_Stated task 1:_ Could you write out, word for word, the stretch of the aquarium forum thread from "I have a hard" through "to learn more."?
_Stated task 2:_ Can you continue the aquarium forum thread from the point where it stops?

— Start of Text shown —

# New member



## Sveinne (Apr 16, 2004)

Hi everyone! I'm so glad I found this forum! I currently have the following:

55 Gallon with 2 Angels, 3 Danio, 3 Clown Loaches, 2 Dwarf frogs, 1 Ghost cat. Plants- 1 large Sword Plant, several (what I believe are) Rotala Rotundifolia - These are doing very well. I also had a couple other plants which I am not sure of the names, one was a very frilly fern, and I believe the other was anubius, both of these died almost immediately.

Two ten gallon tanks with a Blue Crayfish in each. (one male one female)

One 5 gallon quarantine tank, nothing currently, just stays cycled. 

Two 2 and 1/2 gallon tanks with a betta in each. 

I'm always looking out for other cool things.

I have only planted the 55 gallon so far, as I'm new to this planted tank thing. I have a sand substrate, with some pebbles mixed in as well. I first added a water nutrient which didn't seem to help much. Then I used Flourish tabs, and that has done much better. I know I don't have adequate lighting, I have about 30 wats for the whole tank. But I think the plants I have appreciate low light. I do plan to upgrade my lighting very soon. 

I have a hard time identifying plants, as I have a very limited access to any really good plants. PetSmart is about it. And I don't trust their listed names because when I look online I don't see any of the plants that look like what they say they are. It's really hard to identify some plants based on a picture online. Plus you have the latin name versus the common name thing. 

I'm going to be doing alot of reading here and hope to learn more.

I'm really curious just what the perfect balance is between fish and plants to have a self-maintaining tank. I know it's possible, but I don't know how to go about it. 

Thanks for a great site!

Sveinne


----------



## jn91669 (Apr 11, 2004)

First off welcome, I am new here also. wish I would have stumbled on to this site before setting up my tank. I am learning so much from this site it has saved me many hours trying to find the information randomly on the web. Just a bit of FYI, if you want to upgrade your lighting, I did an open 55 gl tank and bought two 48" shop lights in stainless steal for $10 each and use four 48" 40 watt daylight flourescents, for like $3 each and it seams to be enough light for high light plants, and under $40. All at Lowes. This can become a very expensive hobby, so good luck and let me know if you ever find the perfect balance.
John


----------



## Sir_BlackhOle (Jan 25, 2004)

Welcome to APC! I have a few questions for you first. What substrate are you using? What type of lighting and how many watts? Are you planning on using co2?

— End of Text shown —
— Start of Data records —

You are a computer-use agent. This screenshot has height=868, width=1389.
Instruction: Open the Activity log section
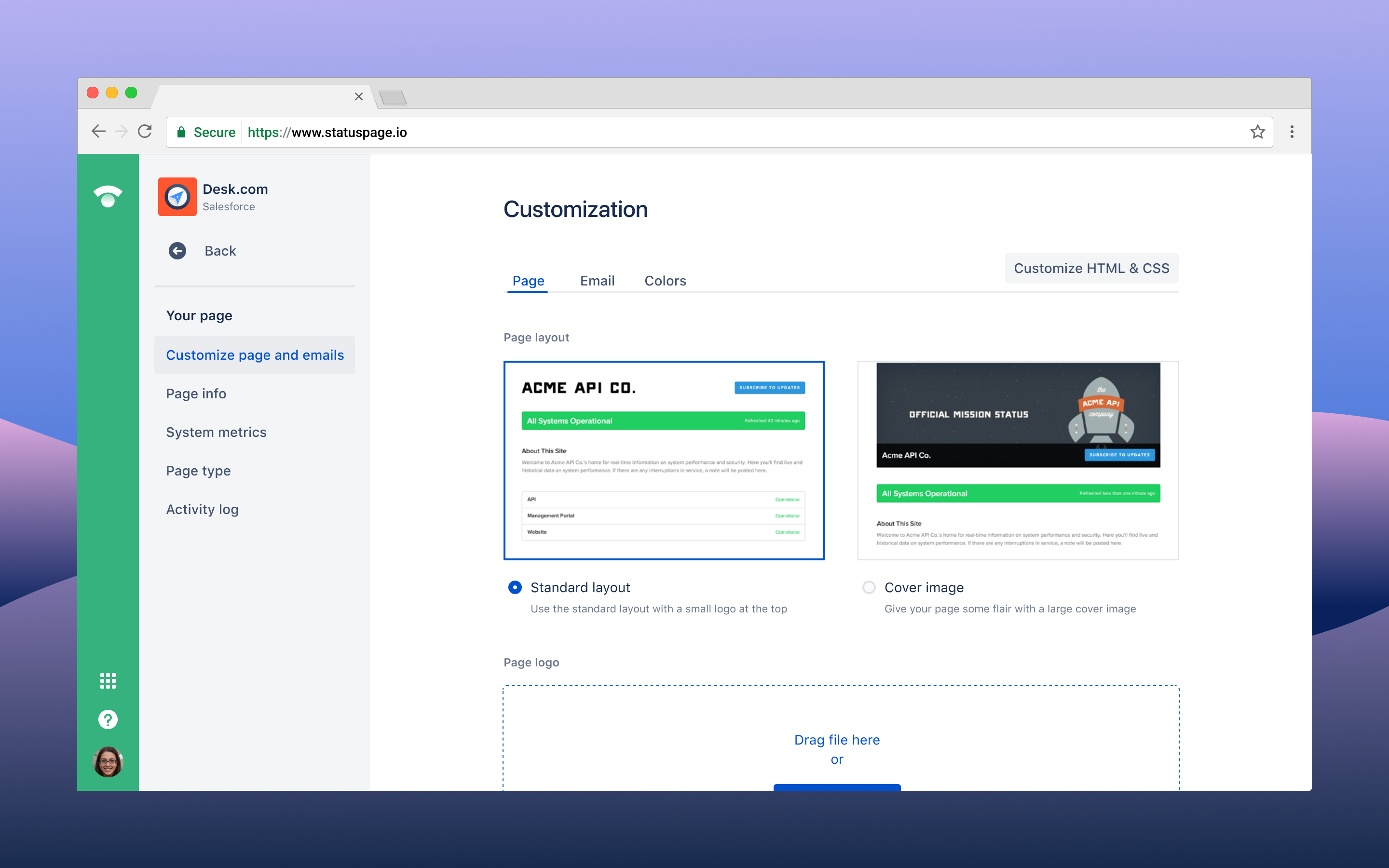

— End of Data records —
— Start of Data records —

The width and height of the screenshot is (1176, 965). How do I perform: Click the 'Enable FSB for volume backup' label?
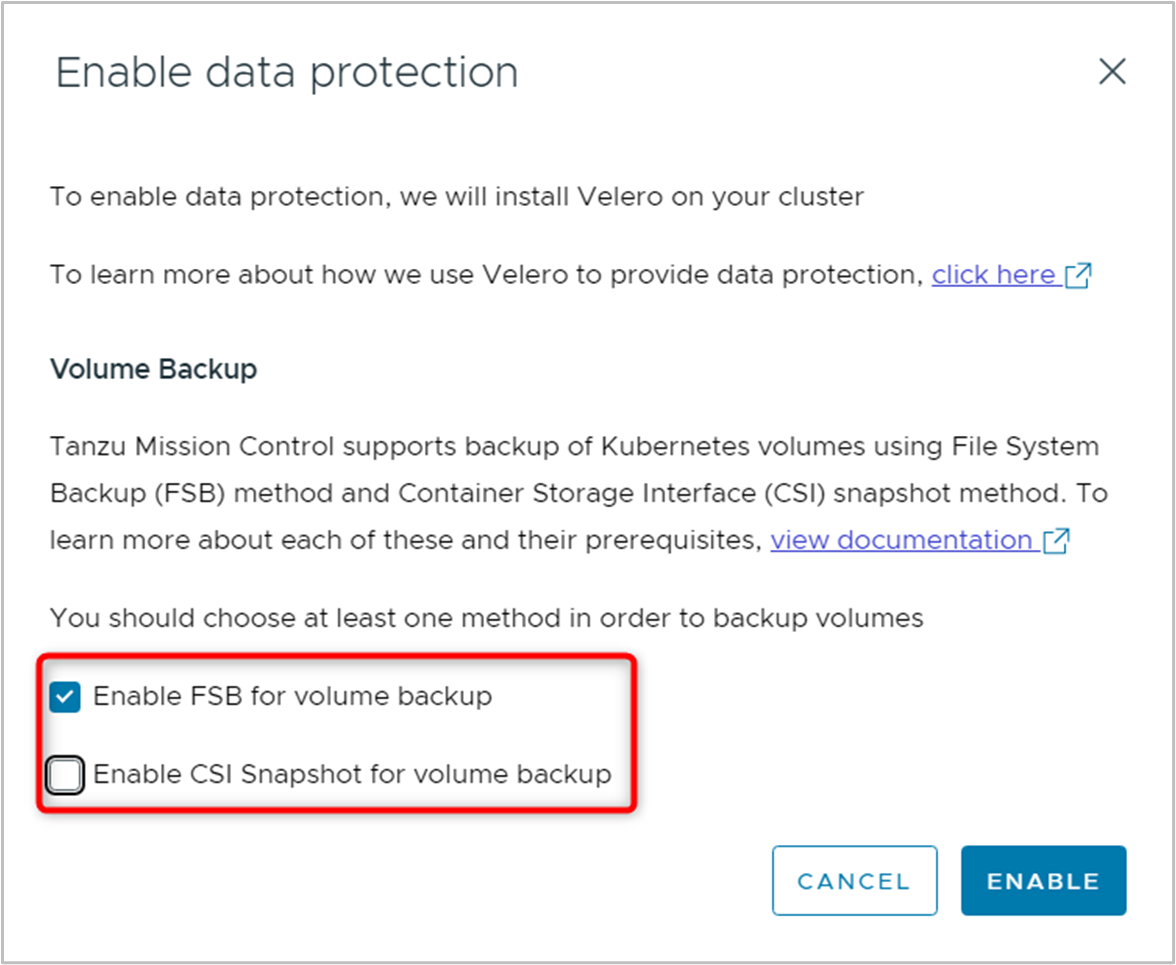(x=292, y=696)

— End of Data records —

_Output 1:_
I have a hard time identifying plants, as I have a very limited access to any really good plants. PetSmart is about it. And I don't trust their listed names because when I look online I don't see any of the plants that look like what they say they are. It's really hard to identify some plants based on a picture online. Plus you have the latin name versus the common name thing. 

I'm going to be doing alot of reading here and hope to learn more.

_Output 2:_
I think one of the main things you have to do to get a tank going is plant heavily from the start. This makes it easier to get the jump on algae and keep it manageable.


----------



## Sveinne (Apr 16, 2004)

Hi Kevin,

My substrate is sand only. 

I currently have only the lighting which came with the hood which is two 18 inch 15 watt flourescent bulbs. I am in the process of trying to find a new light source that will work with my hood so that I can upgrade my lighting with minimal cost. I realize I have very poor lighting. It appears that if I stay with the 18 inch ballast I don't have much choice but to stay with 15 watts. I'm scouring the net trying to learn my options.

I am really looking into co2 but I have to admit it's still a bit confusing to me. I've done alot of reading online, and I don't really completely understand just how and where it's hooked into the tank. But I'm going to keep reading on that.

I can't say I planted heavily, but I have quite a few separate plants although not much variety. I'll take a picture or two later tonight and try to post them to give you an idea.

Sveinne


----------



## Sir_BlackhOle (Jan 25, 2004)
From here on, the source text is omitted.